2 cups fresh or frozen cranberries
1/2 cup walnuts
2 cups flour
1 cup sugar
1 1/2 tsp baking powder
1/2 tsp baking soda
1/2 tsp salt
6 tbsp butter or margarine
1 egg
1 tbsp grated orange peel
1/2 cup orange juice


Grease 9*5 inch loaf pan with shortening. Dust with flour and shake out excess. Set covered pot on base and preheat at Setting #4 while mixing ingredients.

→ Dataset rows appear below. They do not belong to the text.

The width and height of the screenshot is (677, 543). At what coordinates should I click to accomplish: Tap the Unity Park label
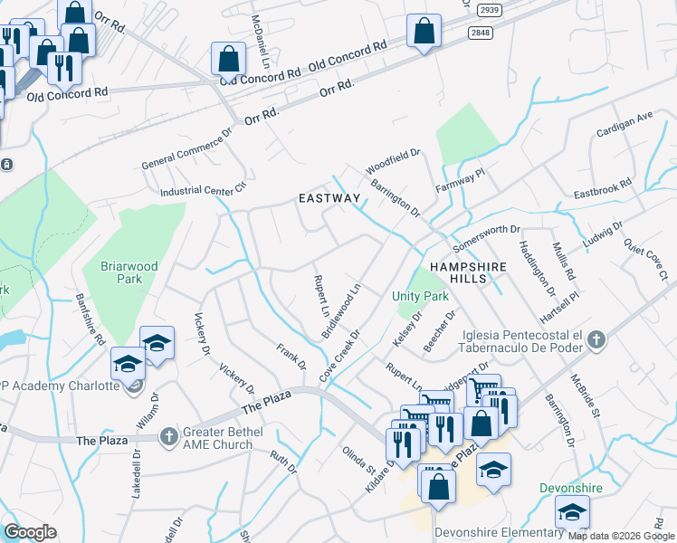(420, 296)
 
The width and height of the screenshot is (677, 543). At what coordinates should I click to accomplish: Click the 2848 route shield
(482, 33)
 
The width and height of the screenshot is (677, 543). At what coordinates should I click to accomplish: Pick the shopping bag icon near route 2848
(423, 32)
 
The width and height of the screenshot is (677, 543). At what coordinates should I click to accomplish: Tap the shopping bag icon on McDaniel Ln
(228, 59)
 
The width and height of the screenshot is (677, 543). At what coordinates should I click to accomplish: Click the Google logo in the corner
(30, 532)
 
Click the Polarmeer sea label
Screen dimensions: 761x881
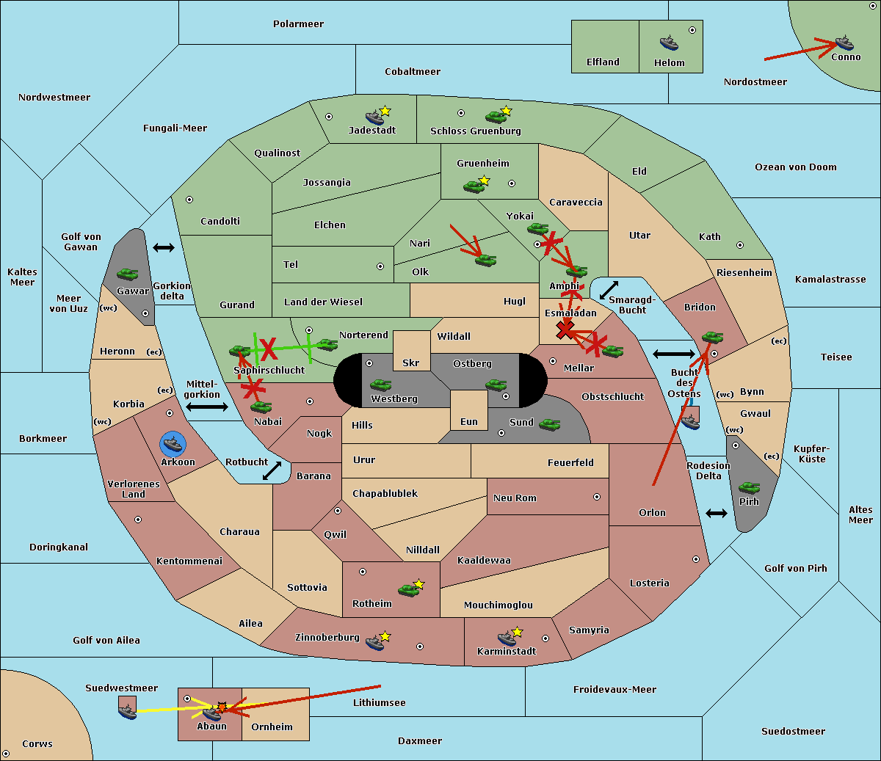(x=298, y=24)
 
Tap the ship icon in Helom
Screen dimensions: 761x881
(x=668, y=42)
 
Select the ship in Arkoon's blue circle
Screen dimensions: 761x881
(x=173, y=443)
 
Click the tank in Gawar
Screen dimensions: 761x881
(x=128, y=274)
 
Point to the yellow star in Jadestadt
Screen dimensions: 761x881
(x=385, y=111)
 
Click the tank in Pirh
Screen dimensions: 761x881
(x=749, y=487)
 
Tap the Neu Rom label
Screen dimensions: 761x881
(x=515, y=498)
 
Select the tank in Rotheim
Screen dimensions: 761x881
(x=408, y=589)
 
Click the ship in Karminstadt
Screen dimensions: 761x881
(x=507, y=638)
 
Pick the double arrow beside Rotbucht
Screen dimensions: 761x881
(x=272, y=470)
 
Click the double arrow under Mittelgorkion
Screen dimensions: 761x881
(x=207, y=407)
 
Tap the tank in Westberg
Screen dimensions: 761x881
(x=380, y=385)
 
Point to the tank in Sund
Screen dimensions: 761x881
(x=549, y=423)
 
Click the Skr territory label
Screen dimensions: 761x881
(x=410, y=363)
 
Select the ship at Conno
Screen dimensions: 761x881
(x=844, y=42)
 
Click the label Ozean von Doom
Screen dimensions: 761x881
(x=795, y=167)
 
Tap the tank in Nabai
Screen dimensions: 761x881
(x=261, y=407)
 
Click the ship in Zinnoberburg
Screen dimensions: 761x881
(x=374, y=643)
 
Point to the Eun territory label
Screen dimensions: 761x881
(x=468, y=421)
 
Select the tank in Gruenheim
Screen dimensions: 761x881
(x=473, y=186)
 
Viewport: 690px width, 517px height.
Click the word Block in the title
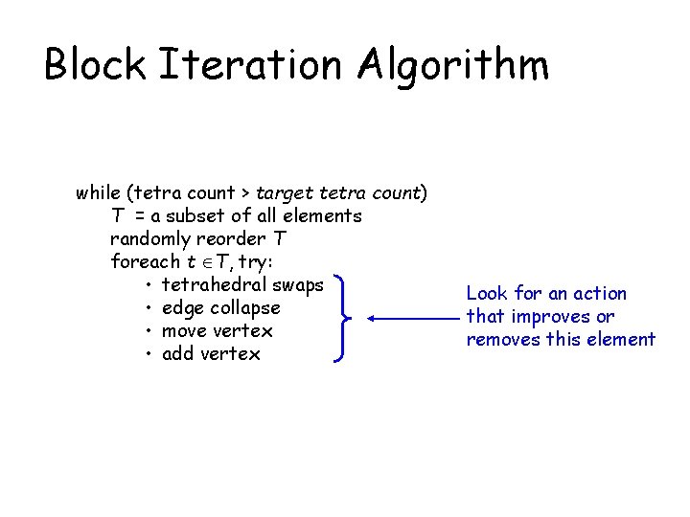tap(95, 65)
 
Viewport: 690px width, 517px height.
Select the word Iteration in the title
tap(251, 65)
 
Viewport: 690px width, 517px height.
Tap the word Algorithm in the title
tap(454, 65)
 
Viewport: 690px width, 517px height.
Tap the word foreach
tap(145, 261)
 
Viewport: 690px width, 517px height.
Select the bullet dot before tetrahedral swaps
tap(150, 285)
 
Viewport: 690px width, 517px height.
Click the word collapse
tap(246, 308)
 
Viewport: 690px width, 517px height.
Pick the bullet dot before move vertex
tap(150, 331)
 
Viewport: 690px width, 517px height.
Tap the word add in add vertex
tap(179, 353)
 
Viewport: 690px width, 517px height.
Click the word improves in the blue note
tap(548, 317)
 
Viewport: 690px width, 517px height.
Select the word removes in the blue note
tap(501, 340)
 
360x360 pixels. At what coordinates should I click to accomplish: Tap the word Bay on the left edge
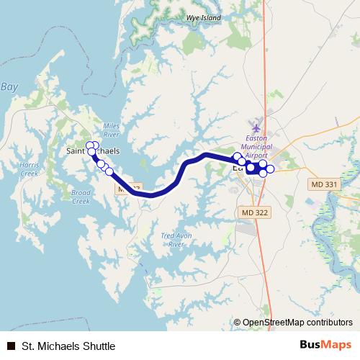(x=9, y=86)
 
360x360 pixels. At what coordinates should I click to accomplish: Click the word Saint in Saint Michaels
(x=76, y=151)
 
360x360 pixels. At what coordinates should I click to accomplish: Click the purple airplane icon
(x=256, y=128)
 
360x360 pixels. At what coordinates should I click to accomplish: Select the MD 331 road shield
(x=324, y=185)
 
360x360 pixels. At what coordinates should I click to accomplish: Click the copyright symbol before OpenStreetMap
(x=237, y=323)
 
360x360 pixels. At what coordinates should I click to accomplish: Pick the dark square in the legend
(x=10, y=346)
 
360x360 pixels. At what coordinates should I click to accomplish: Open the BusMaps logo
(x=325, y=345)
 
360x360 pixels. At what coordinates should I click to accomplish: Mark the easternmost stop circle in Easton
(x=271, y=168)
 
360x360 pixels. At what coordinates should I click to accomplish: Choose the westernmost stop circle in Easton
(x=237, y=157)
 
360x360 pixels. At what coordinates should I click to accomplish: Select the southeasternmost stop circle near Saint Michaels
(x=109, y=171)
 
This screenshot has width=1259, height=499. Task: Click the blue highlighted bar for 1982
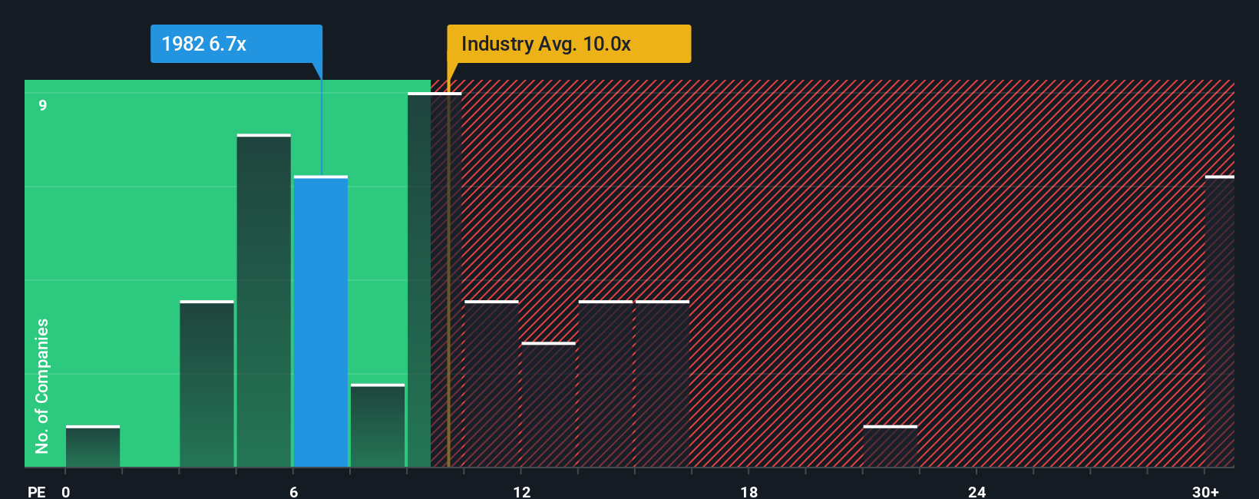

Grind cranberries and walnuts with coarse blade of food chopper. In large mixing bowl combine flour, sugar, baking powder, baking soda and salt. Cut in butter to form a coarse mixture. Make an indention in mixture and add egg, orange peel and orange juice. Beat only until lumps disappear. Add chopped cranberries and walnuts. Stir until evenly mixed. Pour batter into pan. Place pan in pot.

Cover and bake at Setting #4 for 3 hours. Do not remove cover during this time. To test for doneness at end of recommended baking time, insert a metal cake tester in several places, including center. If cake tester comes out clean, then bread is done. If batter clings to tester, continue baking for 15 minutes intervals. Cook loaf in pan for 15 minutes, then remove and cool completely. Cool loaf in pan for 15 minutes, then remove and cool completely on rack before slicing. Makes 1 1/2 pound loaf.